For any $E\in R^d$ $m_*(E)=\inf m_*(O)$ where $O $ is the open set containg E.
i.e $\forall \epsilon>0 \exists O\in R^d$ such that $m_*(O)<m_*(E)+\epsilon$ and $E\subset O$.
Also By Lebesgue measurable set definition
E is said to be Lebesgue measurable iff $\forall \epsilon>0,\exists O\in R^d$ such that $m_*(O\setminus E)<\epsilon$ and $E\subset O$
From this, I thought both definitions are the same. then every set in $R^d$ become Lebesgue measurable which is of course not true .where is my interpretation fails?

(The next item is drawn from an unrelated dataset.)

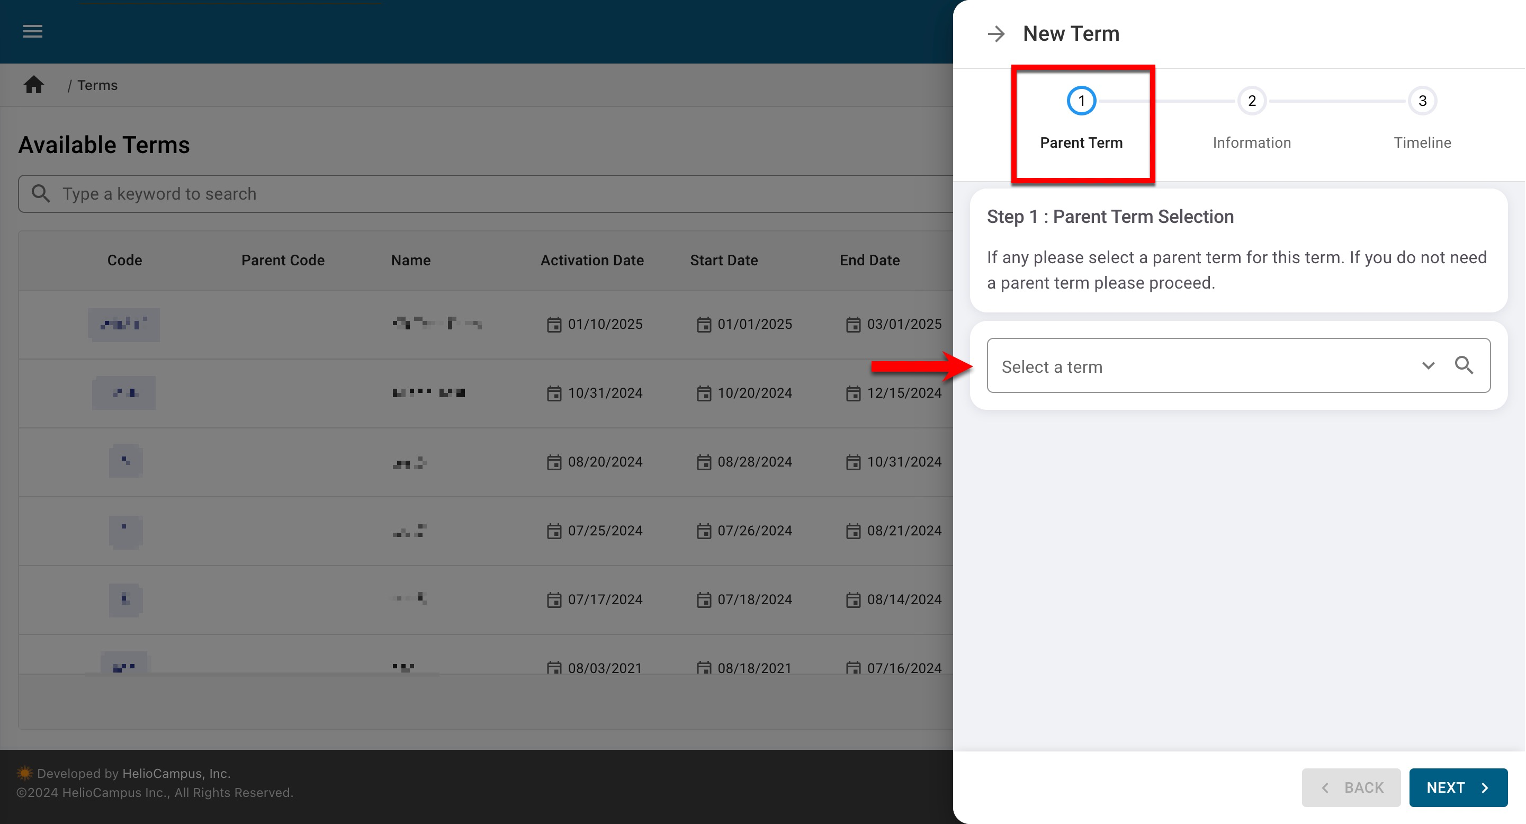This screenshot has height=824, width=1526.
Task: Click calendar icon next to 07/25/2024 activation date
Action: pyautogui.click(x=554, y=531)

When it is possible that $m_*(O \setminus E)\neq m_*(O)-m_*(E)$
Please help me out to solve this misinterpretation.
Any help will be appreciated
Best Answer
Let $E$ be a vitali set. One feature of $E$ that's easy to prove is that every compact subset has zero measure (thus the same is true of closed subsets of $E$). Also $E$ has positive outer measure. Then let $\epsilon>0$ and suppose we can find open $O$ containing $E$ such that $m^\ast(O-E)<\epsilon$. Then there exists open $U$ such that $$O-E\subset U$$ and $$m(U)< 2\epsilon.$$ Now $O$ is the disjoint union:$$O= (O\cap U) \cup(O-U) ,$$ and so $$m(O) = m(O\cap U)+m(O-U).$$ But $O-U$ is a closed subset of $E$, so has zero measure. So $$m(O) = m(O\cap U)\leq m(U)\leq 2\epsilon.$$ But $\epsilon$ was arbitrary, and $E$ supposedly has positive outer measure. Contradiction.